AI Optimization

Overview

AI optimization lets you use your AI coding agent (Cursor, Claude Code, Codex, or Gemini) to investigate Graphsignal data in natural language. Install a small skill and CLI so the agent can run graphsignal-context signals for a time range and get profiles, errors, and traces. You can then ask the agent to find the root cause of latency spikes, explain failures, or identify bottlenecks—without leaving your IDE or copying data by hand.

Install the Graphsignal skill

The graphsignal-context repo provides a skill so your AI coding agent can fetch Graphsignal signal context for a time range via the graphsignal-context CLI—useful when optimizing inference, profiles, or errors.

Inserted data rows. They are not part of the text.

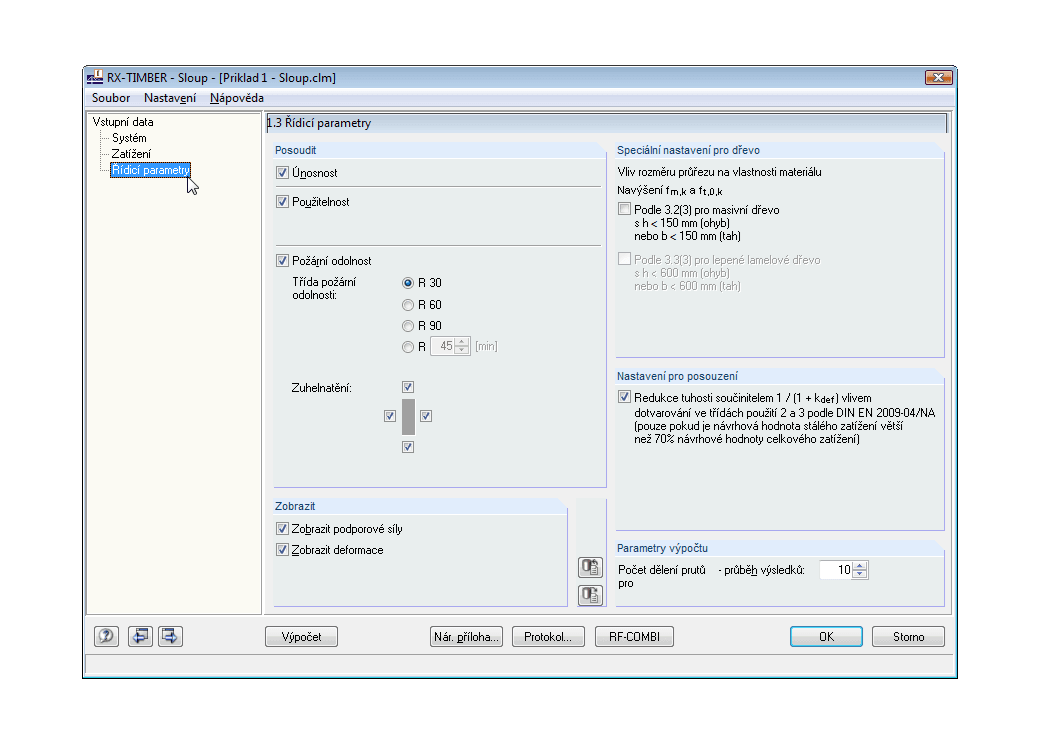Viewport: 1040px width, 744px height.
Task: Increase the R minutes value with the spinner
Action: coord(459,341)
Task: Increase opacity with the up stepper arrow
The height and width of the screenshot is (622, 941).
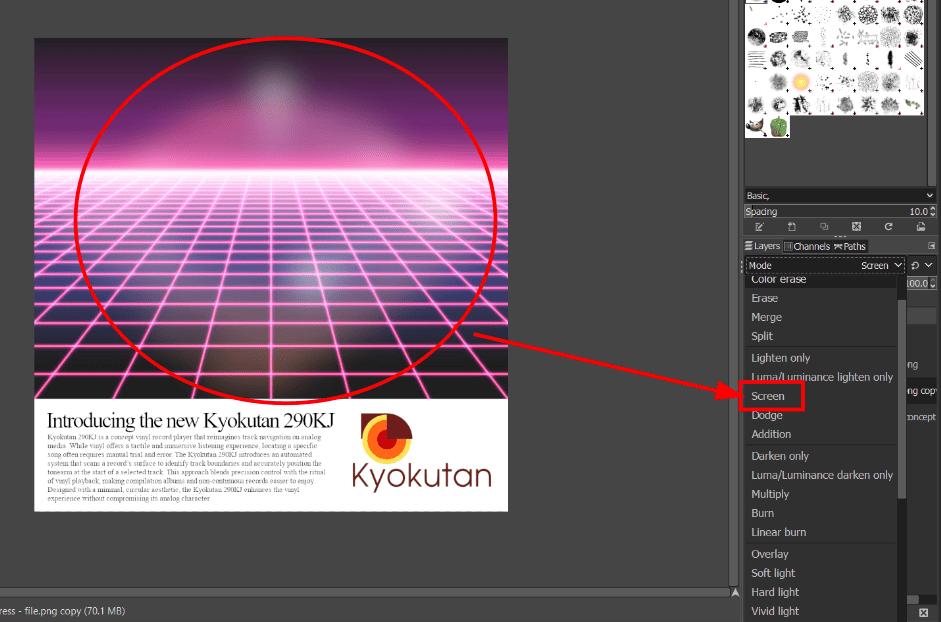Action: click(935, 280)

Claude Code — Clone the repo into Claude's personal skills directory:

git clone https://github.com/graphsignal/graphsignal-context ~/.claude/skills/graphsignal-context

Other agents (Cursor, Codex, Gemini) — Use the skills.sh registry:

npx skills add graphsignal/graphsignal-context

Install the CLI so the agent can run it: pip install graphsignal-context, then graphsignal-context login with an API key.

Supported agents

  • Cursor — Use the skill when working in Cursor with agent/composer.
  • Claude Code — Use with Claude Code (e.g. via Claude CLI or supported IDEs).
  • Codex — Use with Codex agent workflows.
  • Gemini CLI — Use with Gemini from the command line.

Example workflows

Once the skill is installed, the agent can run graphsignal-context signals for a time range and use the returned signal context (profiles, errors, traces) to help you optimize. Example prompts:

  • Find the root cause of the latency spike — e.g. "Fetch Graphsignal data for the last 2 hours and find the root cause of the latency spike" or "What's causing the slowdown? Use Graphsignal signal context from 10am to noon today."
  • Explain errors or failures — e.g. "Get signal context for the last 24 hours and summarize any errors or failures" or "Why did inference fail around 3pm? Pull Graphsignal data for that window."
  • Inspect profiles and bottlenecks — e.g. "Fetch Graphsignal context for yesterday and identify the main performance bottlenecks" or "Which operations are taking the most time? Use Graphsignal data from the last 6 hours."

The agent will call graphsignal-context signals --start <ISO> --end <ISO> (and optional --tags if you specify deployment or service tags), then analyze the returned signal context to answer your question.